Microsoft Puts Big Bet on Hardware Security with Windows 8.1

Microsoft Puts Big Bet on Hardware Security with Windows 8.1
Microsoft Puts Big Bet on Hardware Security with Windows 8.1

Dustin Ingalls, partner group program manager for Windows Security & Identity, told Infosecurity that Windows 8 has three main focus points: Malware protection; data protection, and modern access controls.

“We’ve invested in malware protection, and it’s paying off”, said Ingalls. “Windows 8 malware infection rates have dramatically improved.” Windows 8 computers are six times less likely to be infected than Windows 7, and 21 times less likely to be infected than Windows XP”.

Improved security is due to several factors, according to Ingalls. Device encryption is more broadly available, data is encrypted upon entry to the device, and the ability to wipe a device enables business data to be remotely wiped. “Just because enterprises have to reckon with this trend, the IT guys don’t get a break”, he said, referring to increased mobility in business.


In Windows 8.1, Microsoft has placed “huge investment in biometrics”. With Windows 8.1, users can “bio-enable every Windows prompt in the system so that a fingerprint can be used to authenticate.”

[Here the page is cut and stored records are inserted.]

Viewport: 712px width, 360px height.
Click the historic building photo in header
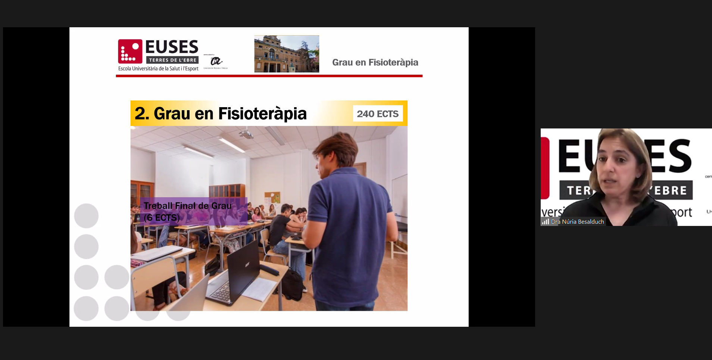287,54
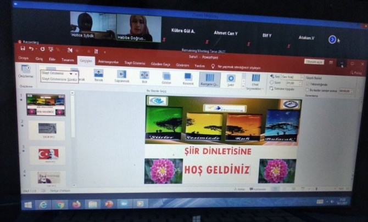Click the Notlar button in status bar

click(239, 189)
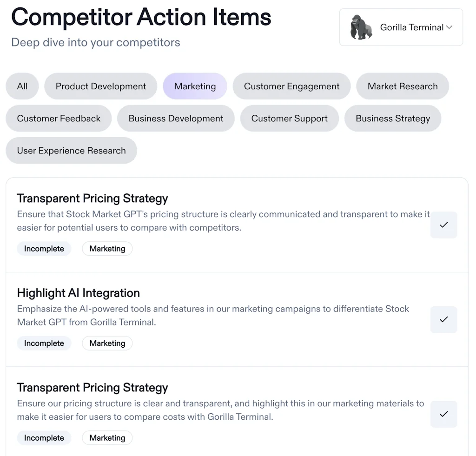
Task: Select Business Development category
Action: [176, 119]
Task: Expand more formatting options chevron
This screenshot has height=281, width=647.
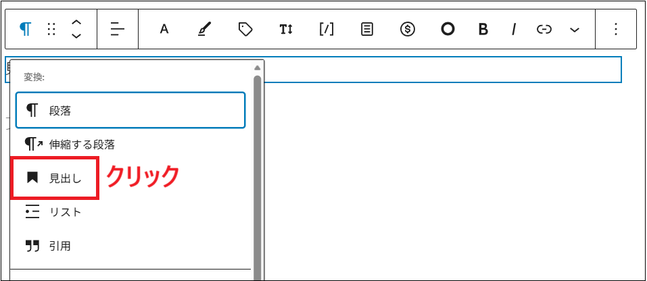Action: click(575, 30)
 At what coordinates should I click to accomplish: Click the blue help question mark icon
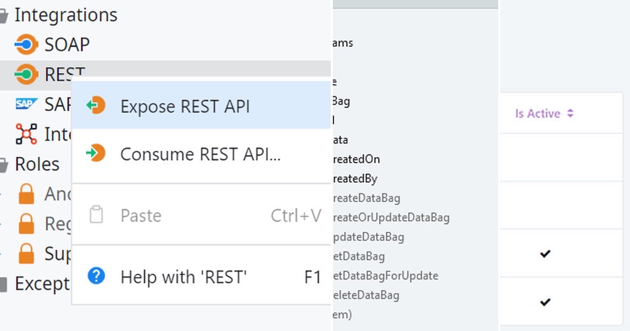pos(97,276)
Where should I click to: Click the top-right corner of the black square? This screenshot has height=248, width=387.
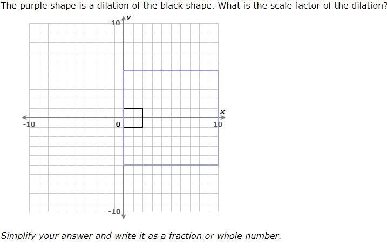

A fingerprint can even be used to make purchases in the Windows store. “We want to make ecommerce easy but secure”, said Ingalls, explaining that the process is as user-friendly as click-to-buy but with the added bonus that children are unable to mistakenly buy anything.

“The mistake that biometrics has made in the past is reliability”, Ingalls conceded, but adds that he is confident this is no longer an issue.

“We consider the fingerprint as an authentic user gesture. It’s not what we use to authenticate you – all it says is that it matches. It’s a symmetric secret”, he said.

When Things Go Wrong

Ingalls is the first to admit that a stolen fingerprint is indeed a lot harder to rectify than a stolen password. “However, the risk of someone ‘stealing’ your fingerprint is a lot lower than someone stealing your password”, he weighed up.

“Cybercrime is an economic arms race and the time it would take to ‘steal’ a fingerprint and conduct the attack would not be worth the potential money”, he said. “We need to get people away from passwords. Smartcards are much better than passwords but [the industry] didn’t nail usability. Virtual smartcards, however, are awesome”.

Finally, Ingalls advised that a two-step verification process was added to 8.1 “A Microsoft account is a gateway to all your data, and with that is a great responsibility. Two steps are needed to protect that. Now we allow you to choose the second step.”